EU cautious not to rush release of funds to Hungary

EU cautious not to rush release of funds to Hungary

BRUSSELS
EU cautious not to rush release of funds to Hungary

The EU should not be too hasty in releasing frozen funds for Hungary after last week's vote, European lawmakers said on April 14, warning it should wait for prime minister-elect Peter Magyar to implement concrete reforms.

Magyar has vowed to unlock the billions of euros involved, and Brussels has made overtures in that sense as both sides pursue a quick reset in relations after the fraught tenure of outgoing nationalist leader Viktor Orban.

"An immediate release of funding is not possible. We're not giving a blank check," said Daniel Freund, a European lawmaker with the Greens group.

"We all want this government to be successful. We want EU money to go to citizens, including Hungarian citizens, but we want this under the full respect of the rule of law of the underlying legislation," he said.

The EU has frozen around 18 billion euros in funds earmarked for Budapest because of democratic backsliding, tackling graft and the treatment of LGBTQ issues under Orban's rule.

The money could help Magyar revive Hungary's flagging economy and generate goodwill as Brussels seeks to push ahead with files previously blocked by Budapest, such as a new round of Russian sanctions and funding for Ukraine.
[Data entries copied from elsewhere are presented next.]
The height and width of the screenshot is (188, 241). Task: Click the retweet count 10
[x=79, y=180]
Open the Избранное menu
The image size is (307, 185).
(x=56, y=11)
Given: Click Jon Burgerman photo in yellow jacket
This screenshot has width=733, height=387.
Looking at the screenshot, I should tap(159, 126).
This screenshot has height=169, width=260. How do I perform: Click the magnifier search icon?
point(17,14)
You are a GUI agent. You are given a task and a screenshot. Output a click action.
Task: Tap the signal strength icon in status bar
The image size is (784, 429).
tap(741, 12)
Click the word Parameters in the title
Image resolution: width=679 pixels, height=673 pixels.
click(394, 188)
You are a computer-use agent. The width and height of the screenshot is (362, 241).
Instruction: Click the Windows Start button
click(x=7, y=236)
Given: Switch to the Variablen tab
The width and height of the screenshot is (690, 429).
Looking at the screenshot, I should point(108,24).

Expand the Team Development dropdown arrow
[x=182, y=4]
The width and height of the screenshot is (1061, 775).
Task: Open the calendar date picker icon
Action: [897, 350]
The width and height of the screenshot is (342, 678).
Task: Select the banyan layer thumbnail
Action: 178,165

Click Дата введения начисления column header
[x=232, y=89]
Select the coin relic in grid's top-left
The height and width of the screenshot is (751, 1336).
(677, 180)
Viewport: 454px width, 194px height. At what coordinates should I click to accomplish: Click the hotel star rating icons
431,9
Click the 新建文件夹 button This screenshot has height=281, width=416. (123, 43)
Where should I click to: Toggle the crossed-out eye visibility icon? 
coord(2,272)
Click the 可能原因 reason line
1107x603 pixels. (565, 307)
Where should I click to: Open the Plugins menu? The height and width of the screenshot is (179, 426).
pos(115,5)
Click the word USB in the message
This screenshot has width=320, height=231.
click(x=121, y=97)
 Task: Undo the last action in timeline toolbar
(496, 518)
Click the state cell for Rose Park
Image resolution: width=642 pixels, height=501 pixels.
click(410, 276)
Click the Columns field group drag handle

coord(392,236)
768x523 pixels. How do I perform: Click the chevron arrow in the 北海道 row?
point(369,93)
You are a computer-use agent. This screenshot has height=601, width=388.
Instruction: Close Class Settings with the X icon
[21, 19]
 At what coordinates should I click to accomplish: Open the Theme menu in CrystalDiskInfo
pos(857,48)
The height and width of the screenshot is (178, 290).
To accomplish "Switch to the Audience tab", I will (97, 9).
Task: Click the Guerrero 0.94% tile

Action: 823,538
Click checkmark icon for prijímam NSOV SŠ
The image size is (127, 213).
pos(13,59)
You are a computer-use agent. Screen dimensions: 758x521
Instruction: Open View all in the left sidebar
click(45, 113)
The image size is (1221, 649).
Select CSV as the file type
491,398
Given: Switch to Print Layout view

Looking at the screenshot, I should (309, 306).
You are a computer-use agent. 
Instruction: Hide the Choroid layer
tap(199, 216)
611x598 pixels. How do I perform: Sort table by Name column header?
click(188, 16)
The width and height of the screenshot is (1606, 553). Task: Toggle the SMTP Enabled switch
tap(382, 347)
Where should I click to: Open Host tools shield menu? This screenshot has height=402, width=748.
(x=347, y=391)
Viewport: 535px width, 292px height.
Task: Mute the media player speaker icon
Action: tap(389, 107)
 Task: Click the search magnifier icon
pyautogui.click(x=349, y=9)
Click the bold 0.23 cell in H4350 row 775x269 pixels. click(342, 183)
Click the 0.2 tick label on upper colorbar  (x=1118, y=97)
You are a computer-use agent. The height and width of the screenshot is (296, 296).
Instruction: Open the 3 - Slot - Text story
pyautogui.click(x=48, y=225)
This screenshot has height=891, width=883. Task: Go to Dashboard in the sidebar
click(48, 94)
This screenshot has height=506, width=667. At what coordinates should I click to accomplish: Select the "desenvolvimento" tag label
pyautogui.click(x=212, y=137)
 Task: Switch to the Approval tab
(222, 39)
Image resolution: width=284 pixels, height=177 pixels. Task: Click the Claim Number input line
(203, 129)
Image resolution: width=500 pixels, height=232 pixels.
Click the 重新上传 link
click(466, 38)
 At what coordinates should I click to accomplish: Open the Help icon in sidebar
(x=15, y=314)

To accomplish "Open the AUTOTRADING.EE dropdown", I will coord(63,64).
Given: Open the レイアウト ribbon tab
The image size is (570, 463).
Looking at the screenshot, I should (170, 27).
EU chief Ursula von der Leyen said this week that Brussels would "work intensively" with the new government to that end "because the Hungarian people deserve it."

"There is swift work to be done to restore, realign, and reform," she wrote on social media after a call with Magyar on April 14.

Lawmaker Flavio Tosi of the European Parliament's center-right EPP group—to which Magyar belongs—said, "The unfreezing will certainly happen, as conditions have now changed drastically."

"The timing and the details will be worked out between the new Hungarian government and the European Commission," he added.

But lawmakers from several parliament groups have called for caution.

"The European Commission shouldn't rush," said Carolina Morace of the Left, noting that Magyar, a former government insider who hails from the same ideological camp as Orban, has yet to take office.

Moritz Korner of the centrist Renew group said it would be a mistake to repeat the fast release that followed the election of pro-European Prime Minister Donald Tusk in Poland in 2023.

That might give the impression that the freezing had little to do with "the rule of law" and was more about punishing an antagonizing government, he said.

Brussels should act in a "constructive and encouraging" manner but proceed only once the "first measures" are taken, added Sandro Gozi, of the same centrist group.

Alessandro Zan of the center-left S&D group said, "We need to consider the release of EU funds on the basis of objective and measurable criteria, as the process is far from straightforward due to Orban's legacy."

While in power, Orban, a self-described "thorn" in the European Union's side who maintained close ties to Moscow, kept the Constitutional Court, Public Prosecutor's Office, and Court of Audit on a tight leash and appointed allies to run them.

"Let's give the prime minister-elect time to settle and to come forward with concrete proposals, and then we'll be able to discuss how we will be taking it further," commission spokeswoman Paula Pinho told a press conference on April 14.